GIVEN DATA:
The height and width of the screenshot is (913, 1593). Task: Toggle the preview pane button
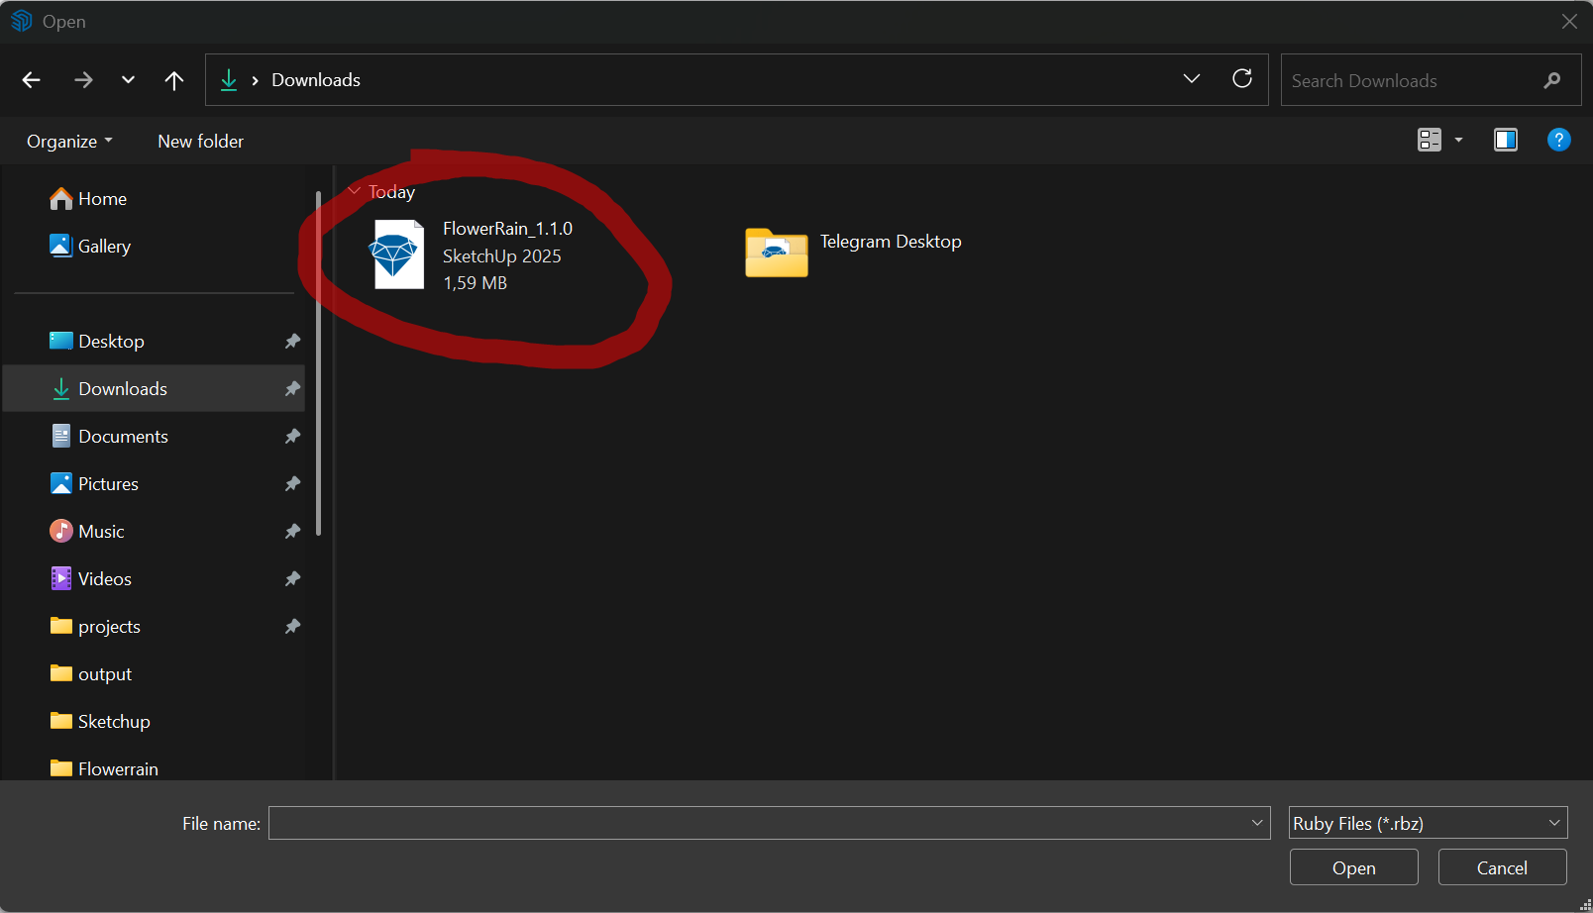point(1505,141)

--

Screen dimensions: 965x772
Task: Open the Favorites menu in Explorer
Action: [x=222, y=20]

==

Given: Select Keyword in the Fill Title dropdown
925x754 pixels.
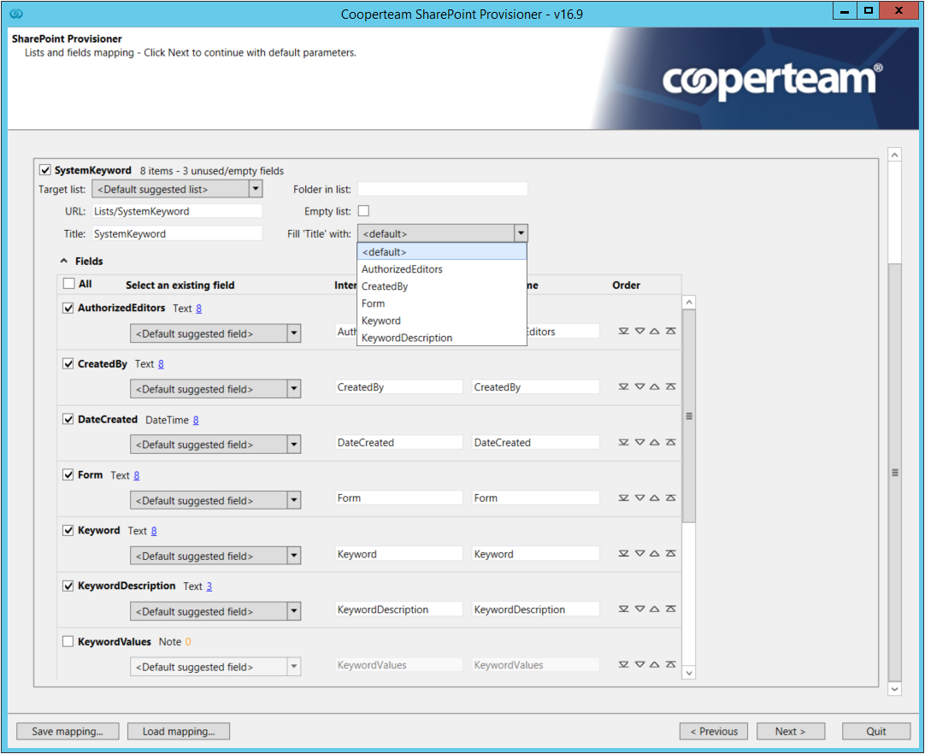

TO BE DONE: Rewrite everything from the line containing "The height and" down to the line containing "point(1505,141)", with "preview pane" changed to "details pane" and nothing else altered. Leave the pictures out.

ANSWER TO THE TASK:
The height and width of the screenshot is (913, 1593). Task: Toggle the details pane button
point(1505,141)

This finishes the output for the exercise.